A few top-of-the-cranium reactions before digging into the brain tissue.
I've been immersed in an amazingly synchronous field of late--lamenting not
having Burroughs's "Break Through in Grey Room" CD with me at the outset of
class session, only to see one of my students holding his own copy of the
CD; students discussing their phobias of bees, not knowing that I was
planning to show them a few snippets of David Blair's "WAX"; and now this
article. References to aura, the spectacle and cyborgs reconstruct the
shorter portions of the last few weeks of my "Critical Approaches to Digital
Media" syllabus: Benjamin's "Work of Art" essay, Debord's spectacle theses,
and Haraway's "Cyborg Manifesto" have all been recent topics of discussion.
Throw in some references to the media extensions of McLuhan and Kittler on
the gramophone and I'll invite you in as a streaming guest lecturer in an
upcoming class session (not a bad idea, actually ... let's pursue this).

And there's one more piece: by the third-to-last paragraph, I was thinking
Fussible (which I was listening to on the drive home after class last night)
and Nortec Collective.

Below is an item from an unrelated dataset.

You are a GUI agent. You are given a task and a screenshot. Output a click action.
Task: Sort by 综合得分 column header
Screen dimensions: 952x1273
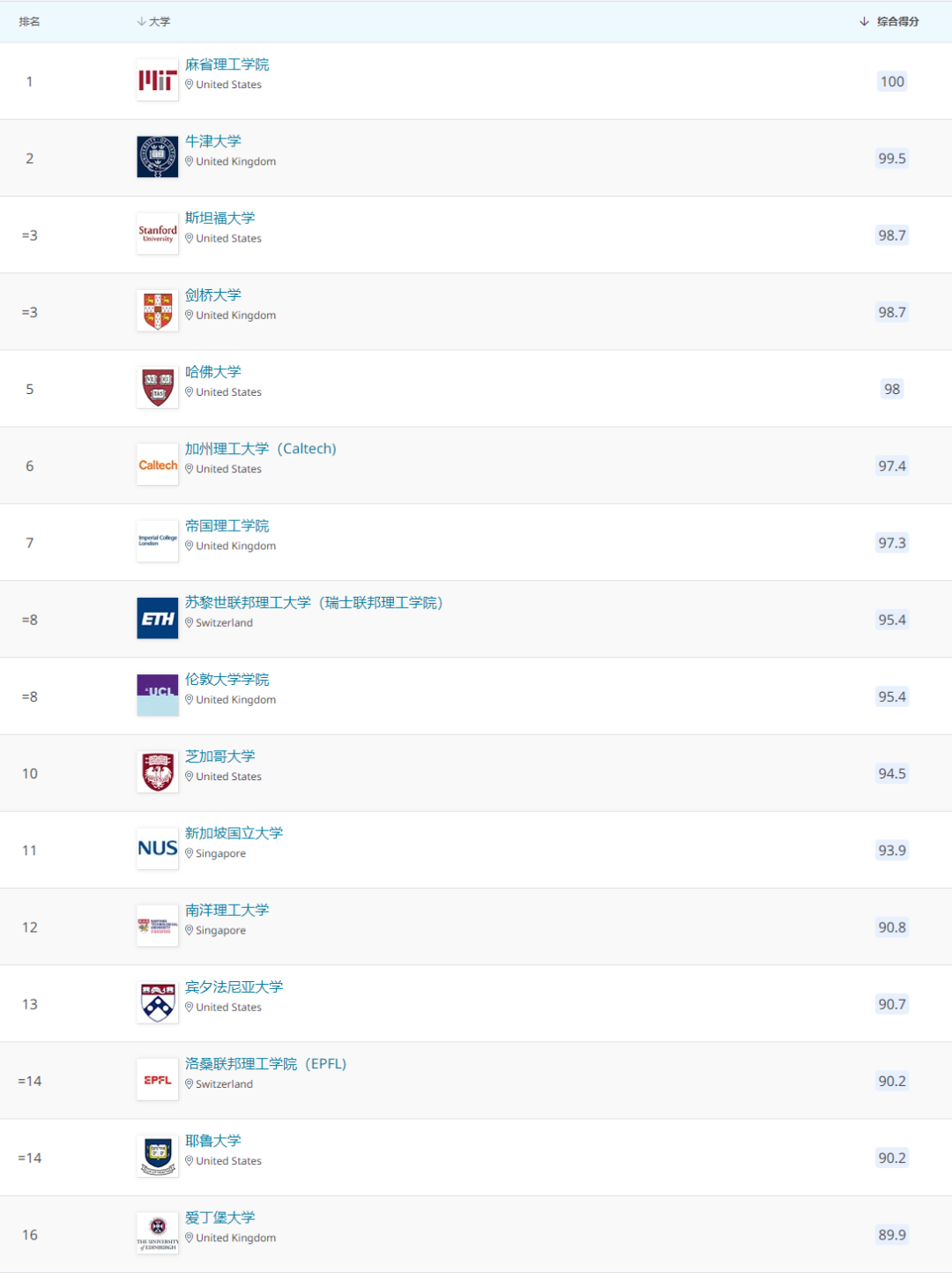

Anyway, lest this become a post better for offline
discussion than on, I just wanted to acknowledge that my reactions come out
of this intense, somewhat overloaded mesh of associations.

Friedrich Kittler's _Gramophone, Film, Typewriter_ could inform this
discussion in several valuable ways. In part, Kittler associates his media
triad with the Lacanian triad of Real, Imaginary, Symbolic respectively. The
Edisonian phonograph, which both records on and plays back from wax
cylinders, operates for Kittler as the death of poetry (a death he
celebrates) because of its association with unfiltered noise; that is, the
phonograph potentially records the entirety of its environment, without
censorship, while the Romantic poets preceding Edison (Goethe is Kittler's
main foil) rely upon the hallucinatory properties of reading to construct
the illusory soul. Literally reading between the lines in order to conjure a
hallucinatory imaginary world, writing/reading is a technology/media through
which we've been trained to deny its materiality. That is, the book's
success depends on how well we can ignore the process of reading (again,
this applies to pre-modern Romantic poetry, Kittler argues, and I'm sure
there are exceptions, such as William Blake).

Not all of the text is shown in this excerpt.